▶ _Extracted data_:

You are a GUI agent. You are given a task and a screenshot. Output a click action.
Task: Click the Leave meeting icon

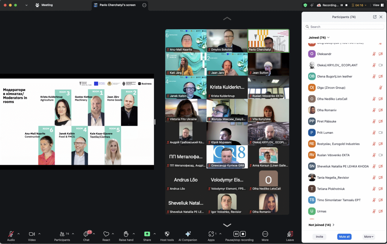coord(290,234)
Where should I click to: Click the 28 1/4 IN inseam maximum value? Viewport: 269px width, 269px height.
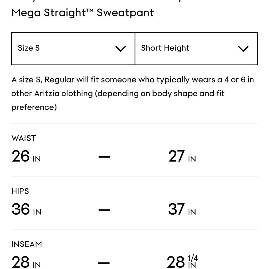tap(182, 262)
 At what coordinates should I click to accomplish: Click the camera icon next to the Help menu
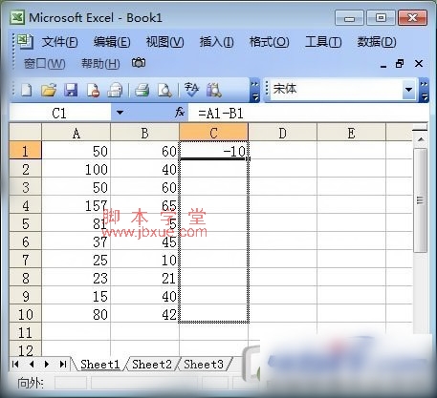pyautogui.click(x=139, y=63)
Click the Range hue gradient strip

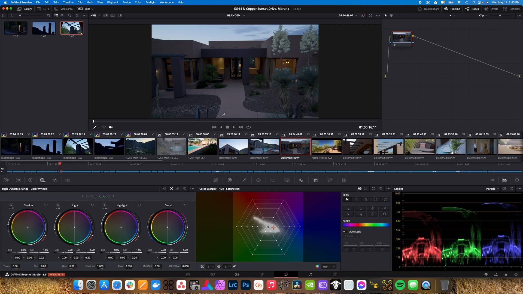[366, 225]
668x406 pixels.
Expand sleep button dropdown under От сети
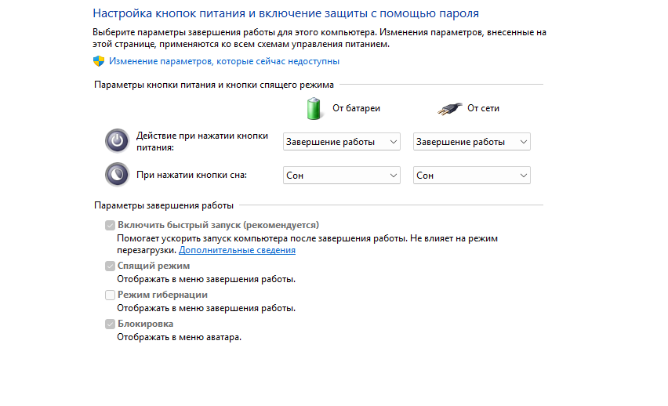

...

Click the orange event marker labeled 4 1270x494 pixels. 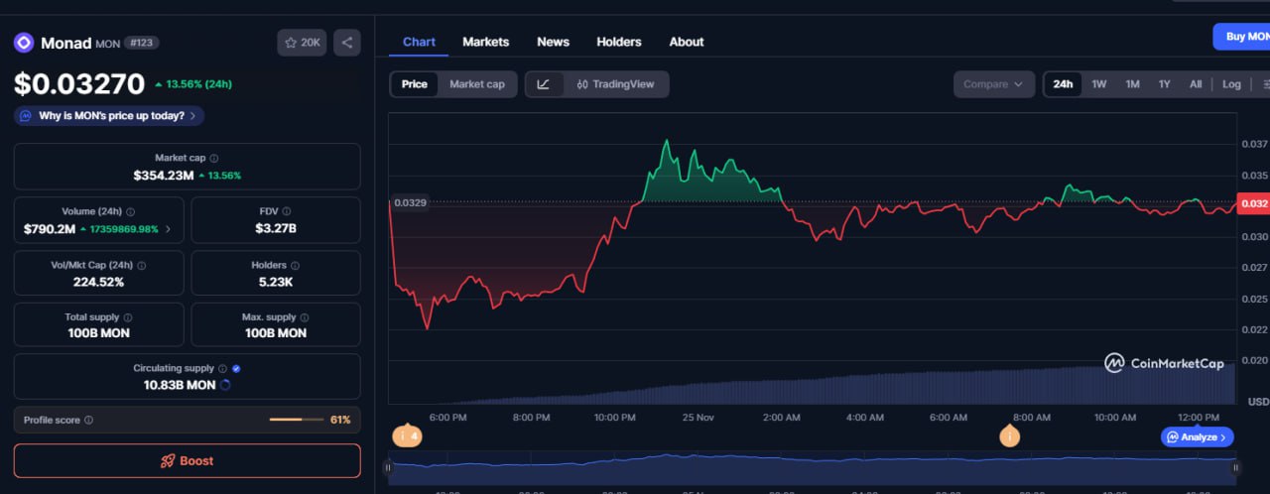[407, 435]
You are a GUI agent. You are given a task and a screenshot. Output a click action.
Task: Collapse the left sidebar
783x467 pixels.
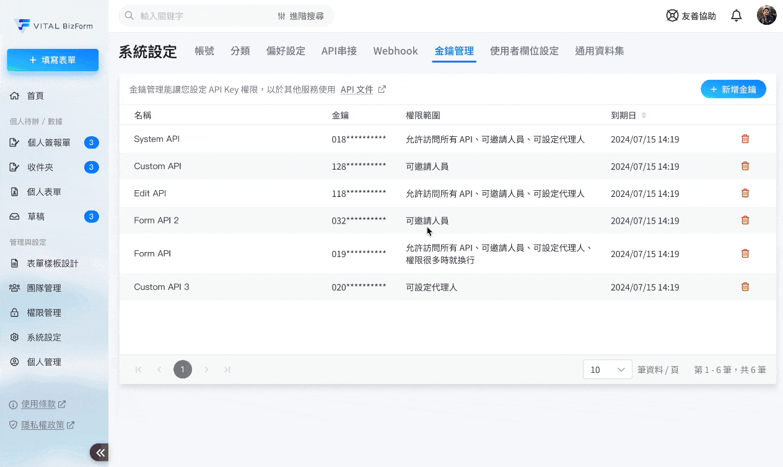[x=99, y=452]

* * *

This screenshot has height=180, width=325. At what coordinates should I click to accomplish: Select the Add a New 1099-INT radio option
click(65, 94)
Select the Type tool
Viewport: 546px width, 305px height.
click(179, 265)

▶ _Aim of the task_:
Count the lines in the rows above that contain the word "what", and reply with only the number.

▶ _Full output_:
2